Jean-Philippe Bouchaud
Jean-Philippe Bouchaud | |
---|---|
Born | 1962 (age 61–62) |
Alma mater | École Normale Supérieure |
Known for | Physics of disordered systems, Quantitative modelling of financial markets, Agent Based Models |
Awards | CNRS Silver Medal |
Scientific career | |
Fields | Physics, finance |
Institutions | École Normale Supérieure Imperial College London |
Doctoral advisor | Claire Lhuillier |
Jean-Philippe Bouchaud (born 1962) is a French physicist. He is co-founder and chairman of Capital Fund Management (CFM), adjunct professor at École Normale Supérieure and co-director of the CFM-Imperial Institute of Quantitative Finance at Imperial College London. He is a member of the French Academy of Sciences, and held the Bettencourt Innovation Chair at Collège de France in 2020.
Biography
[edit]Born in Paris in 1962, Jean-Philippe Bouchaud studied at the French Lycée in London. Graduating from École Normale Supérieure in 1985, he carried out his PhD at the Laboratory of Hertzian Spectroscopy, studying spin-polarized quantum gases with Claire Lhuillier.
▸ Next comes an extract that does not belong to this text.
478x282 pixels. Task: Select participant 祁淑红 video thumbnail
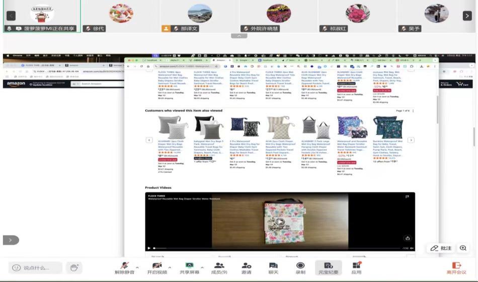[x=357, y=16]
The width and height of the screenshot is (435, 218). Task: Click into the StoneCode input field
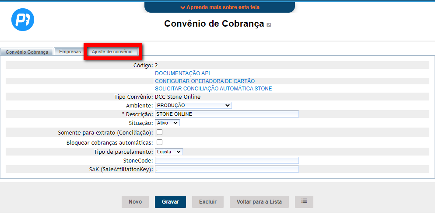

He then worked for the French National Center for Scientific Research, in particular on liquid Helium 3 and diffusion in random media. He spent a year at the Cavendish Laboratory, University of Cambridge in 1992 before joining the Laboratory of Condensed Matter Physics (SPEC)[1] of the French Atomic Energy and Alternative Energies Commission (Commissariat à l'énergie atomique or CEA)[2] à Saclay. Pioneer in econophysics, he co-founded the company Science et Finance in 1994, which later merged with Capital Fund Management (CFM)[3] in 2000. He is now the Chairman of CFM. After teaching statistical mechanics for ten years at ESPCI, he was appointed in 2009 as an adjunct Professor at École Polytechnique,.[4] He now teaches a course From Statistical Mechanics to Social Sciences at École Normale Supérieure and, for a year, at Collège de France.[5] His work covers the physics of disordered and glassy systems, granular materials, the statistics of price formation, stock market fluctuations and the modelling of financial risks. He has repeatedly criticized the dogma of the efficient-market hypothesis and the methodology of economics and mathematical finance,[6] in particular the use of the Black–Scholes model which leads to a systematic underestimation of risk in options trading.[7]
Awards
[edit]- IBM Young Researcher Prize in 1989[8]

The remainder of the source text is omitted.